Exhibition
Why 7 ate 9
Gabriel Angemi, Leo Kaufmann, Klaus Kamptner, Sabelo Mlangeni und Stefanie Pretnar | Kuratiert von Loretta Fahrenholz
Gary Winogrand, a passionate hater of the term “street photography,” compared photography to a pun that calls “something happening” into question, suggesting multiple meanings and upsetting us. While he was talking about a tension between reality and a photographic form, today it seems that street photography is mostly caught up in an endless sampling of its own conventions. Streams of street views on photo blogs and Instagram abound in photographic quotation while exploiting the automaticity of filter-applied codes. These days, street photography looks more and more like a pun on street photography.

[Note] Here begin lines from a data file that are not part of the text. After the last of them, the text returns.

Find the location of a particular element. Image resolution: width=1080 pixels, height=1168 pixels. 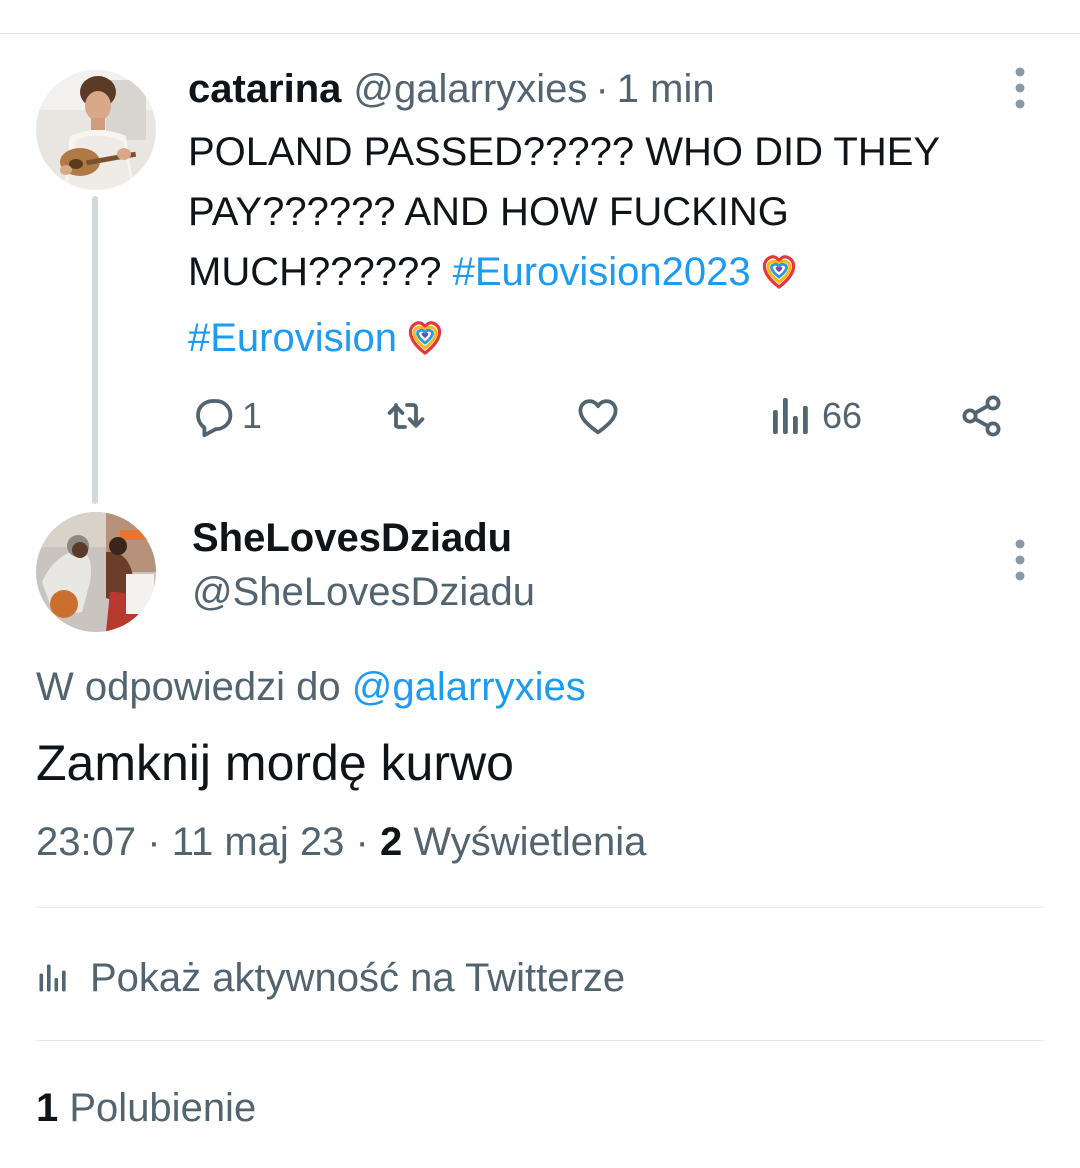

views-button: 66 is located at coordinates (816, 416).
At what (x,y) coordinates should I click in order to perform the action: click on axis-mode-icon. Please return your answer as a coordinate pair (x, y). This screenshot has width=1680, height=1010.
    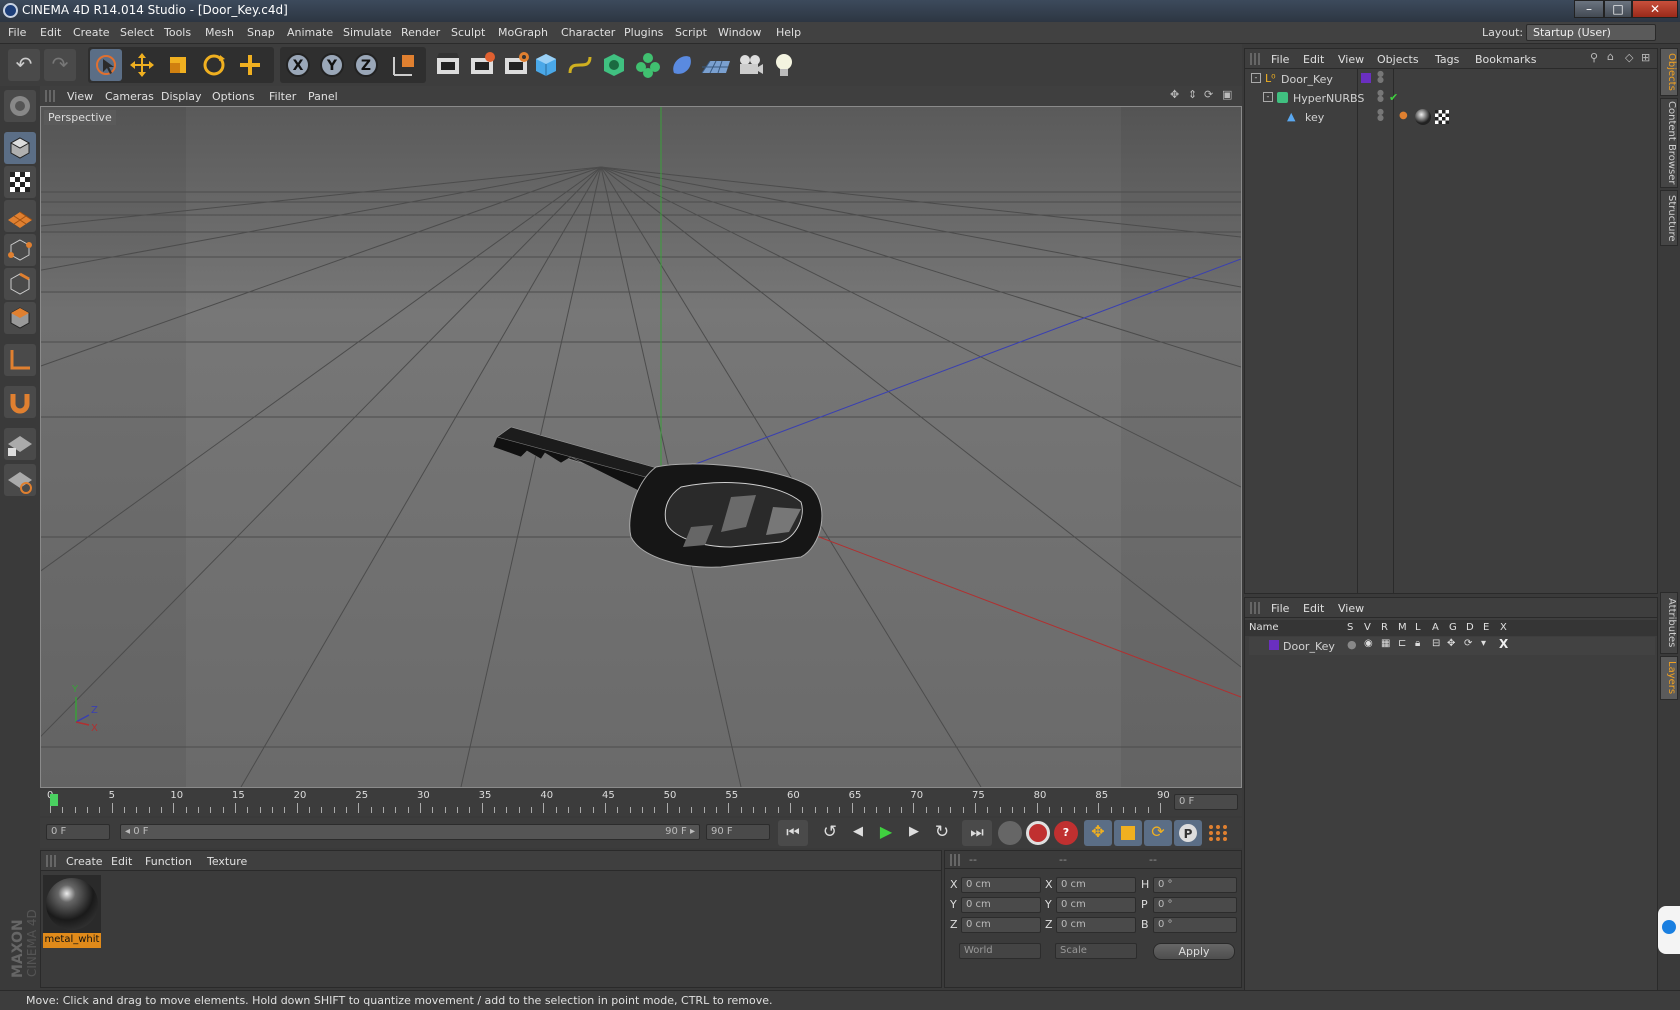
    Looking at the image, I should click on (20, 360).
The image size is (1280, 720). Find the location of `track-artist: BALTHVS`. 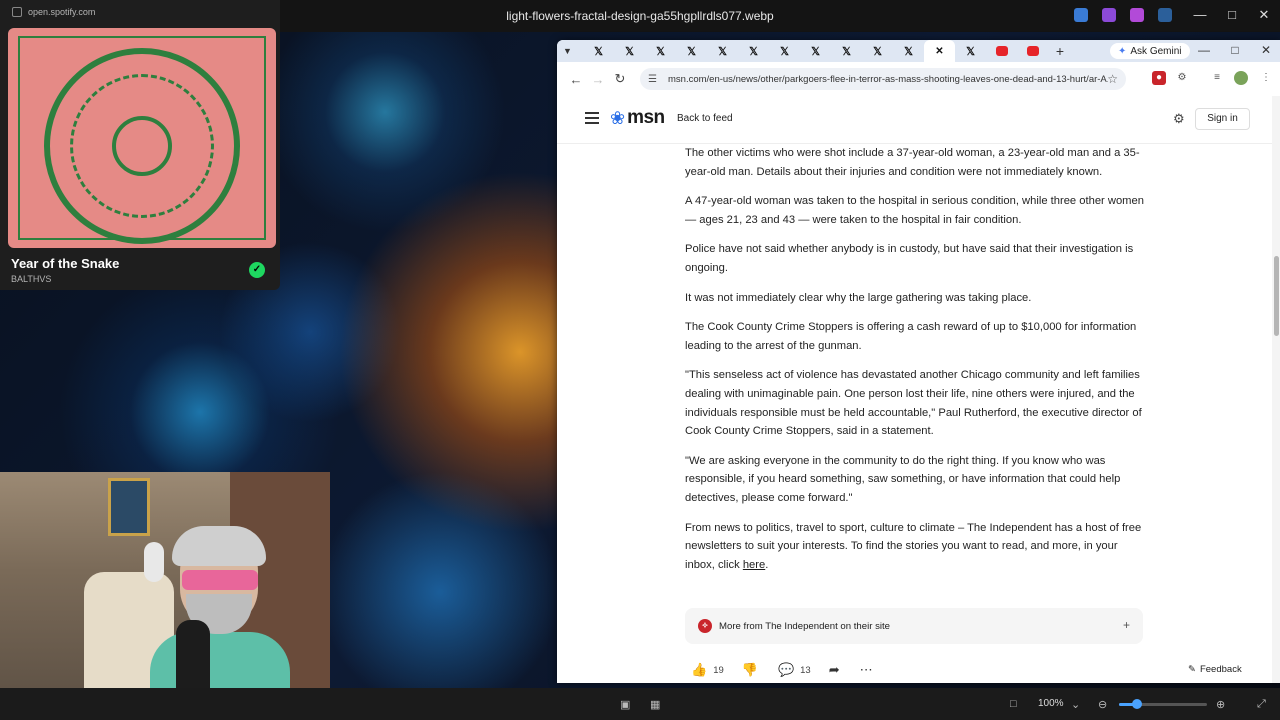

track-artist: BALTHVS is located at coordinates (31, 279).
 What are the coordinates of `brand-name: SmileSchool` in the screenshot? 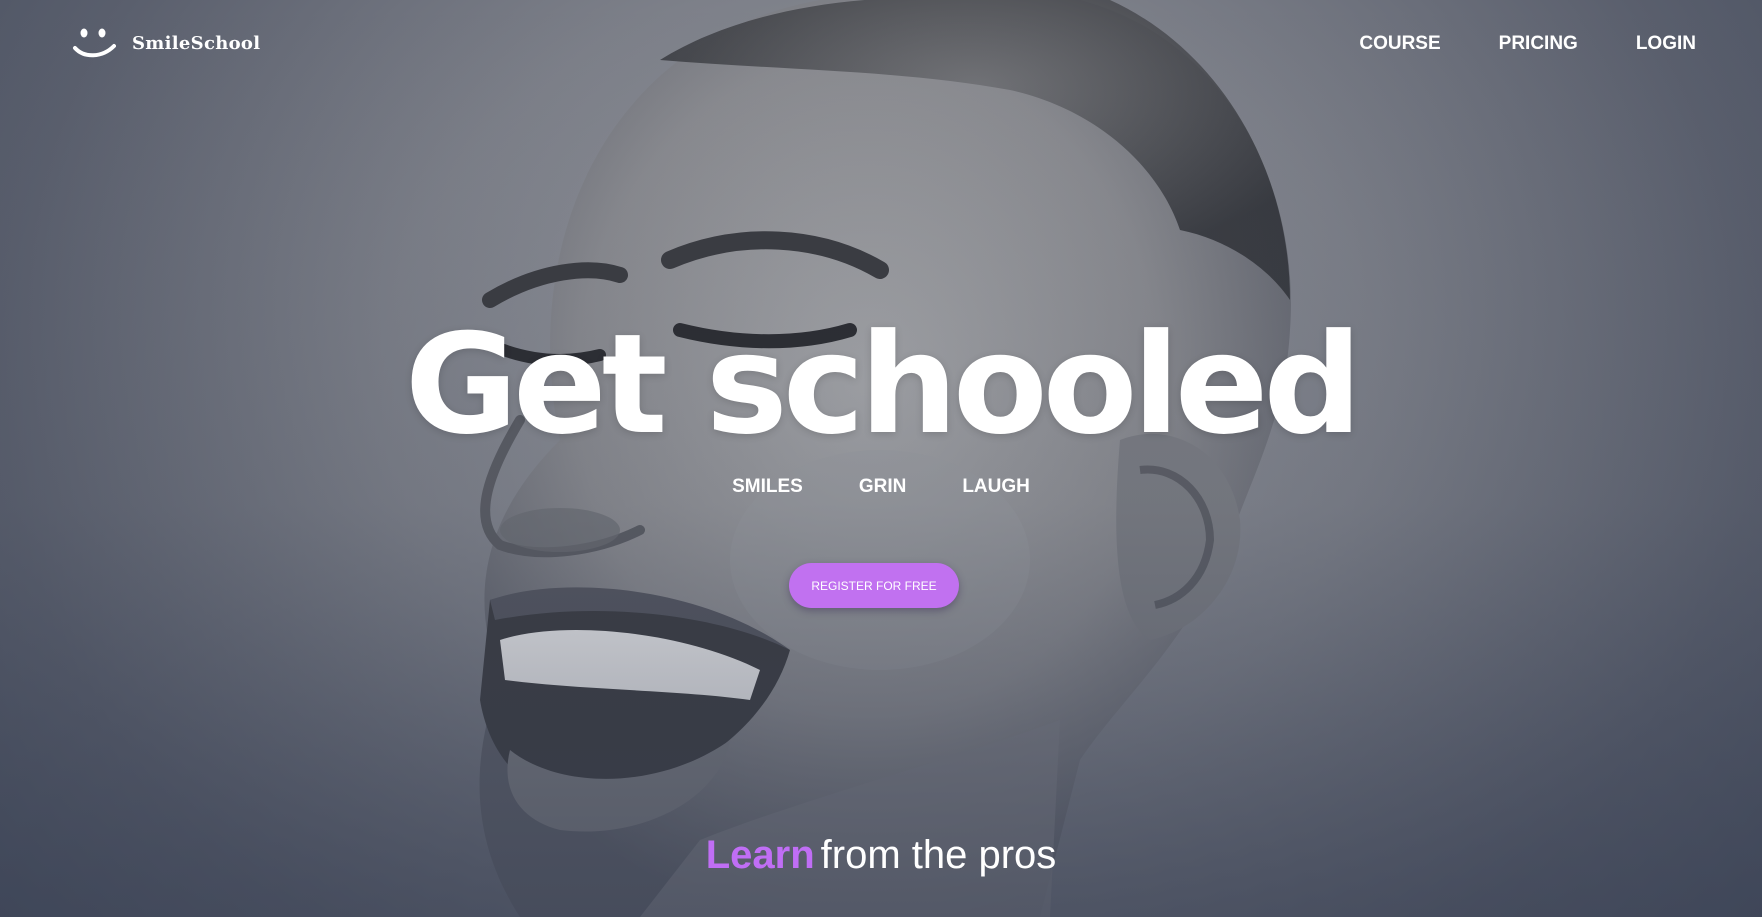 It's located at (196, 43).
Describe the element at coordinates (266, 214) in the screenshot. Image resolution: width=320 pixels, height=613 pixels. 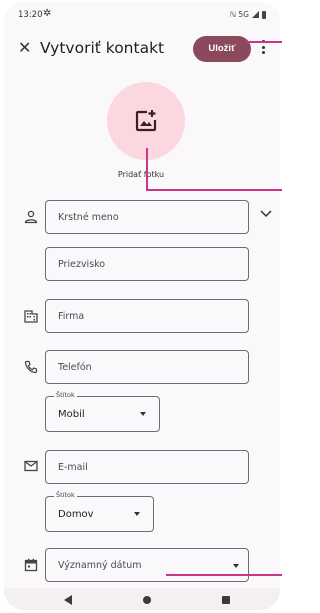
I see `chevron-down-icon` at that location.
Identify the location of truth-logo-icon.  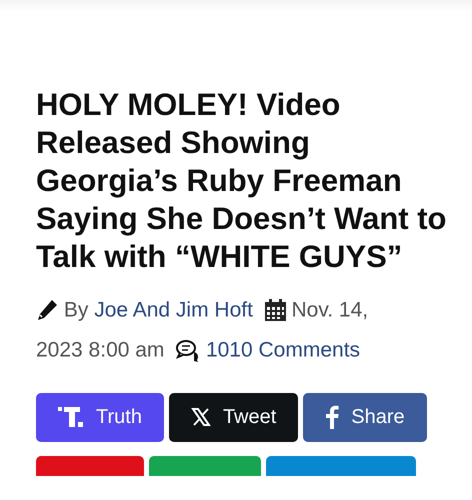
(71, 418).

But the deliberate immersion into old-school aesthetic genres with their familiar patterns and schemes can also sometimes bring us surprisingly close to the ambiguities of what is actually happening. Looking at the street through the restaging of a vintage form might enable a strange interplay between the reality of its inherent rules and the complexity that never stops proliferating outside of them. Today we notice a looser coupling of street photography and its referent, as well as a conscious discrepancy between the recording apparatus and the biopolitical structures it attempts to engage. Here, street photography performs its own constraints in order to connect with a world that’s already made of images.